Murdoch`s Sun attacks police `witch-hunt`

Associate editor of The Sun said, UK lags in 28th place behind ex-communist states in a recent press freedom survey.

London: Rupert Murdoch`s British tabloid The
Sun on Monday condemned police raids against its journalists as a
"witch-hunt" worthy of former communist states, and won rare
support from rival newspapers.

The Daily Telegraph and the Daily Mail, both
non-Murdoch papers, also questioned the scale of the police
operation after another five Sun staff were arrested at the
weekend in a probe into alleged bribery.

Days before Murdoch was due to fly to London to
reassure staff that he would not close it down, Sun associate
editor Trevor Kavanagh said the paper was "not a `swamp` that
needs draining".

"Nor are those other great News International titles,
The Times and The Sunday Times," he added.

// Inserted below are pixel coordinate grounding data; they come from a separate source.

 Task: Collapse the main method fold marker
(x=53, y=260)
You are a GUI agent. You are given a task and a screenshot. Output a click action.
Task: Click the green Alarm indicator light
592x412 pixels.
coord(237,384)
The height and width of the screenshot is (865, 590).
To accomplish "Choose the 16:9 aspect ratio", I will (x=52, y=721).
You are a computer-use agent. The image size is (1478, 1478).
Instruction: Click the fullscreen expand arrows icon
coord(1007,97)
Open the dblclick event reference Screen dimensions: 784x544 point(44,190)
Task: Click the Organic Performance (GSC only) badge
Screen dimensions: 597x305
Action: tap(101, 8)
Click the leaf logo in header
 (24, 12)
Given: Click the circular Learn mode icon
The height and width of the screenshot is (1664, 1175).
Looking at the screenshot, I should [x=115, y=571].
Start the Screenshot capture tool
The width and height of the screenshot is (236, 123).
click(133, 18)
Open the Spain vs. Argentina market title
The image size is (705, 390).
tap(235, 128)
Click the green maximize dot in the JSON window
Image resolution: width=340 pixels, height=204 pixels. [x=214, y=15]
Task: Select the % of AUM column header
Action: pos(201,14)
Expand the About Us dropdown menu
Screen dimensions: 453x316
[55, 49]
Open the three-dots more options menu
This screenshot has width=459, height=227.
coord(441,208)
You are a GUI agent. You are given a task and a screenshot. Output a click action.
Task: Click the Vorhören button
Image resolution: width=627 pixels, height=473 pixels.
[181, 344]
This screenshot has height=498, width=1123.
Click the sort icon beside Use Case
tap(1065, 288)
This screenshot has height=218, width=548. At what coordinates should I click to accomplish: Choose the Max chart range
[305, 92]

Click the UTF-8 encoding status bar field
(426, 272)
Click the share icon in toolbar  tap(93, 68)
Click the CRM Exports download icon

"Yet in what would at any other time cause uproar in
parliament and among civil liberty and human rights
campaigners, its journalists are being treated like members of
an organised crime gang."

Kavanagh, who was political editor at The Sun from
1984 to 2005, said that payments to sources were sometimes
necessary to uncover stories in the public interest.

"Sometimes money changes hands. This has long been
standard procedure as long as newspapers have existed, here
and abroad," he wrote.

The police operation was now bigger than the one
launched after the 1988 Lockerbie bombing of a Pan Am
passenger jet, with 171 officers involved making it the
biggest in British criminal history, Kavanagh said.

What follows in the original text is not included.